Yes, this is another post about the UK government’s stance on introducing same-sex marriage. I do not apologise for this fact, but I am well aware of the volume of material written over the past 2 weeks on the subject.

Cardinal Keith O’Brien, leader of the Catholic Church of Scotland, wrote an article for today’s Sunday Telegraph.

He said many things I do not agree with, on legal, social, and historical grounds. One such argument, which I will likely return to at a later date is that of family integrity, mothers, fathers, and teaching marriage in schools. What I want to address here, however, is his use of a hypothetical comparison. Near the end of the article, he stated:

No Government has the moral authority to dismantle the universally understood meaning of marriage.

Imagine for a moment that the Government had decided to legalise slavery but assured us that “no one will be forced to keep a slave”.

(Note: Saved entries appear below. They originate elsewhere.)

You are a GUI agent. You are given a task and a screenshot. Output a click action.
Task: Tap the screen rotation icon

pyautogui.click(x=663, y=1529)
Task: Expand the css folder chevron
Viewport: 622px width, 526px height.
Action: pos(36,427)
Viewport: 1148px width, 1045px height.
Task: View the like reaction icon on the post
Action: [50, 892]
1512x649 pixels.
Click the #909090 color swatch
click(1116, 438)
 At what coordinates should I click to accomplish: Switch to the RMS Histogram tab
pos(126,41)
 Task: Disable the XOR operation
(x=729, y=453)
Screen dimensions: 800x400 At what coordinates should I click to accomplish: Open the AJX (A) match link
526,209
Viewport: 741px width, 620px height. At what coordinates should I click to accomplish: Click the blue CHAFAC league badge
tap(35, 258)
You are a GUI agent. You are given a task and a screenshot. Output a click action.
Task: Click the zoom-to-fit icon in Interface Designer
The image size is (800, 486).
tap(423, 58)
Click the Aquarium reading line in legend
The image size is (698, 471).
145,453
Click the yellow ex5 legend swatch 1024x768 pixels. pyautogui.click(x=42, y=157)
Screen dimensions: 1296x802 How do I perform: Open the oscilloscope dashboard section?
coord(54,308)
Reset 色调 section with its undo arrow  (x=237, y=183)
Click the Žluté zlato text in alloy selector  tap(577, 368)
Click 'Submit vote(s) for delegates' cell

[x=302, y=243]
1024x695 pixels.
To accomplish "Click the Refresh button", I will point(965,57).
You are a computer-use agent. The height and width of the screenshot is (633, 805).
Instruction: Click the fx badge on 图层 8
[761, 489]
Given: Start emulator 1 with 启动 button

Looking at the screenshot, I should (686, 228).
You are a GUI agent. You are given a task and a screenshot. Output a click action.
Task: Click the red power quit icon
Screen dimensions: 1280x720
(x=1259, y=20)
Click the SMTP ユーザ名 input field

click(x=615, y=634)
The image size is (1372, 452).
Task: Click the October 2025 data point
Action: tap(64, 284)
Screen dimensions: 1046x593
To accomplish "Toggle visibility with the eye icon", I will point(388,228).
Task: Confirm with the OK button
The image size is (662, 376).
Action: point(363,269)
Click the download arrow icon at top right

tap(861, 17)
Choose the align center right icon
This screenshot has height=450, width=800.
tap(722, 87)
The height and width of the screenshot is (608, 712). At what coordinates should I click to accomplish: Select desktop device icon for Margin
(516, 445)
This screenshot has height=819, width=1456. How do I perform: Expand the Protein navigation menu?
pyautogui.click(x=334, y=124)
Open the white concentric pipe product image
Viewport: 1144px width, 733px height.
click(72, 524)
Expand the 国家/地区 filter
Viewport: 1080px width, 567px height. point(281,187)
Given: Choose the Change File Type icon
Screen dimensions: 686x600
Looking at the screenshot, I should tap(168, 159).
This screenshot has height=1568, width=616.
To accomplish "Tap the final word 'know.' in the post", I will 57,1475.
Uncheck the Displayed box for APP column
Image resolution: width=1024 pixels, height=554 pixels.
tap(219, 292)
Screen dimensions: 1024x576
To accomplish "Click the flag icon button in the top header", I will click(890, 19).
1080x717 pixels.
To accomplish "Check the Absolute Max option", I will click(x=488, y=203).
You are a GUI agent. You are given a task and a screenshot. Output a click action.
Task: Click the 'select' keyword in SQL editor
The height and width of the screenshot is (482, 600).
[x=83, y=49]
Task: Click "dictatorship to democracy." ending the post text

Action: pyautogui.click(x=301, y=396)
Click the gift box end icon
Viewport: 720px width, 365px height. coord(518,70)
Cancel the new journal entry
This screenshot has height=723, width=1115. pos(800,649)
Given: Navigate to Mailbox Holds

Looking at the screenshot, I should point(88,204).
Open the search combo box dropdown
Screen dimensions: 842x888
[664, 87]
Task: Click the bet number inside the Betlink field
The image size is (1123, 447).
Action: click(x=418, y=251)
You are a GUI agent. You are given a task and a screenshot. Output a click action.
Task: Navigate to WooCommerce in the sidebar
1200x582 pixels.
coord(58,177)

Now, what I have a problem with is his use of a hypothetical alternative which does not correlate to the question at hand. In this scenario there is the option to opt into, or out of, the direct taking of another person’s human right to freedom, and being subjected to ownership. In this scenario there will always be individuals, the slaves, who have had their right to freedom removed against their will.

However, with the case of legalised same-sex marriage, no one’s rights are being forced or removed. Legal rights are being made universal and open for same-sex and different-sex couples regarding civil marriage; it will be their choice to form one or not. Those who do not agree with same-sex civil marriage will not be forced to enter into one, and they will not be forced to perform a civil-marriage in a religious setting. As is the case now in UK law for different-sex couples, there is a distinction between a civil-marriage and a religious-marriage. This distinction would continue so as to not override individuals religious freedoms.

The issue of allowing same-sex civil marriage is one of equality within UK law. This is, in fact, where the C4M advocates have got it right. As they have pointed out, currently a civil-marriage, and a civil-partnership, do indeed afford the same legal rights in UK law. C4M, however, wish to maintain this form of legal segregation, whereby same sex couples can be similar, as long as they are kept separate.

Maybe a more apt scenario, or hypothetical comparison to liken the argument to, is not the government attempting to reintroduce optional slavery, but of campaigners trying to retain racial segregation, allowing a social sub-class similar rights, as long as members of the sub-class are kept separate from them.

Or, maybe we can stick with Cardinal Keith O’Brien’s scenario, but change its interpretation. His scenario fits perfectly to the current legal system regarding same-sex couples and civil-partnerships. Currently, Same-sex couples are enslaved to a civil-partnership, without the freedom of a civil-marriage, and the onlookers in society can either agree with this subjugation, or reject it.